Barack Obama as Huey Long and other matters

Arguing economic populism (and other stuff) on bloggingheads with Glenn Loury

I didn’t hit my marks as well as I would have liked in this bloggingheads with Glenn Loury. At one point I was reduced to sputtering. We still had an interesting broad-ranging argument around whether Democrats threaten the republic by launching Huey-Long-style populist attacks on Mitt Romney over Bain Capital, whether Dan Savage threatens civility by being too mean to religious social conservatives, whether Mitt Romney comports himself as the upperclass twit of the year.

Author: Harold Pollack

Harold Pollack is Helen Ross Professor of Social Service Administration at the University of Chicago. He has served on three expert committees of the National Academies of Science. His recent research appears in such journals as Addiction, Journal of the American Medical Association, and American Journal of Public Health. He writes regularly on HIV prevention, crime and drug policy, health reform, and disability policy for American Prospect,, and other news outlets. His essay, "Lessons from an Emergency Room Nightmare" was selected for the collection The Best American Medical Writing, 2009. He recently participated, with zero critical acclaim, in the University of Chicago's annual Latke-Hamentaschen debate.

4 thoughts on “Barack Obama as Huey Long and other matters”

  1. My opinions about the words in your short post:

    (a) Populist attacks on Mitt Romney over Bain Capital are a MISTAKE by the Dems. What they OUGHT to be emphasizing is not that Romney was a rapist of companies, but rather that the business background he claims to be valuable is actually the WRONG background for a national leader. A national leader doesn’t emphasize profit and loss, nor “brutal efficiency.” Rather, he often has to deal with making the best of a bad situation, meaning he must often choose to make small improvements, rather than simply “cutting his losses and moving on.”

    (b) Again (I know I’ve mentioned this before) I think the word “conservatives” is misused. “Religious social conservatives” are not “conservative,” they are reactionary. I think the Dems need to emphasize that many of the far-right fanatics who call themselves “conservative” are anything-but. A conservative thinks the government ought to do only what we need the government to do, and otherwise it ought to keep its nose out of our business. The Dems need to emphasize that the conservative model should be Dwight Eisenhower.

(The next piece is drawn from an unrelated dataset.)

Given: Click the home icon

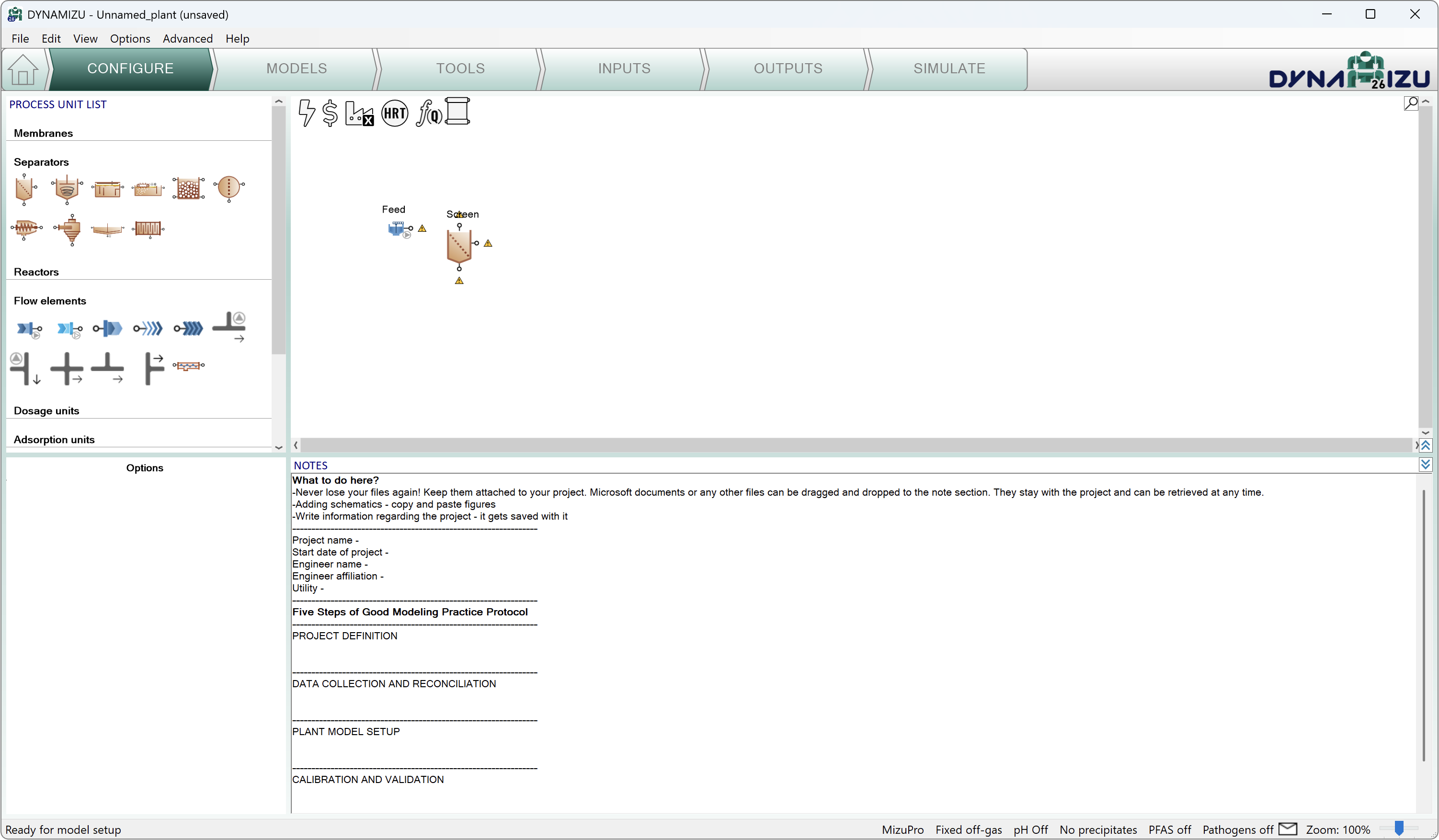Looking at the screenshot, I should (23, 69).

    (c) I think Romney’s comportment as a “twit” is a weak attack. Stronger, I think, and also much more important, is that Romney seems out of touch with the reality of most citizens. Some of the greatest leaders of both parties during my lifetime have been anywhere from affluent to very rich, but have nevertheless seemed to be in touch with the rest of us. I have total confidence that John Kennedy, Lyndon Johnson, and Ronald Reagan all knew and understood the struggles of blue-collar workers. The Dems ought to be emphasizing that a president doesn’t have to have worked his way up from humble beginnings, but it’s important that he understand those of us who have.

    1. Ken,
      (a) President Obama is making this point. I am sure that they will also be pointing to Rmoney’s [sic] record as Governor of Massachusetts, which makes the point even more graphically.
      (b) It isn’t just the religious social conservatives who are reactionaries. While there seems to be substantial overlap between the religious social conservatives and the tea partiers, the tea partiers also qualify as reactionaries. I’d go so far as to say the entire base of the current GOP is better described by the word.
      (c) Rmoney is a twit. Rmoney seems out of touch because he is out of touch. His idea to require a three-year stint in bidnez as a Presidential requirement is just the latest bit of evidence. That requirement would have denied us Presidents Eisenhower, Reagan, Clinton and Johnson. Okay, missing Reagan would have been a plus, and LBJ had a mixed record. Depending on the definition of in bidnez it could have denied us both Roosevelts and Woodrow Wilson.

  2. Huey Long would have had Romney and his advisors run out of the country by now, if not up on a row of lamp posts. But yes, democrats should make it clear that the Romney/Ryan plan for the country is basically the private-equity approach: terminate health benefits, “recapture” the pension fund, and fire everyone “unproductive” so that they can become someone else’s problem.